The founding fathers -- Hamilton,Madison,Jefferson, et al -- knew that the question of slavery must ultimately be resolved for the republic to endure.But they also knew they couldn't resolve the question of slavery without destroying the fledgling union they had sacrificed so much to create. At enormous cost to the nation -- black and white, slave and free -- they let it fester until the nation could no longer endure half-slave and half-free.
But the nation in 1860 was no nearer to a resolution of the question of slavery that both sides could accept within the framework of the union than it was in 1789.Thus those in the South determined to resolve the issue by withdrawing from the union. Those in the North maintained the union to be indissoluable.Only the force of arms could resolve the issue now.The North prevailed and the union was preserved.
Though I am a Southerner to my bone marrow, I believe that it is best that the North prevailed. But I cannot deny my heritage because in the past my ancestors were on the wrong side of history. Is an Englishman more or less of an Englishman because his ancestors fought for the king or for the Parliament in the English Civil War? Does he celebrate the deeds of his ancestors less because of the side they chose?

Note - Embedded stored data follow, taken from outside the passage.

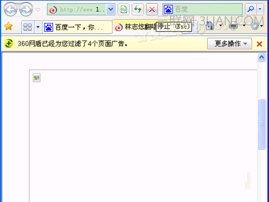The width and height of the screenshot is (269, 202).
Task: Dismiss the 360网盾 notification bar
Action: point(259,44)
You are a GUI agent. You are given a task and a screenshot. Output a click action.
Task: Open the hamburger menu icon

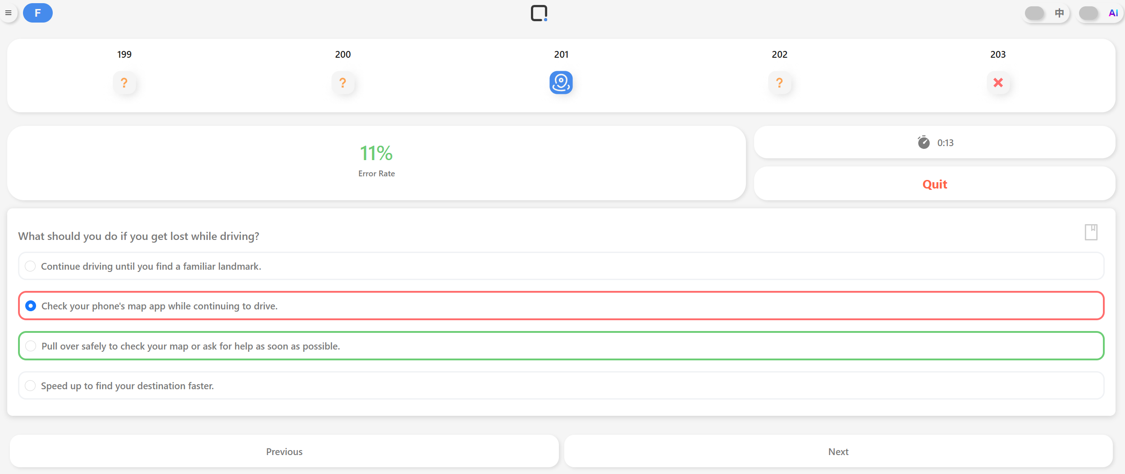[x=8, y=13]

Our Civil War is the most dramatic and traumatic occurrence in our history. Its scale and impact outweigh even the Revolution. We cannot ignore our history. And if we cannot ignore it, neither can we view it from only one perspective. Let the Confederates, even the unreconstructed ones, celebrate this pivotal time and the part that their ancestors played then. History is not a morality play. It is far more dense, and difficult, and human. And more wondrous.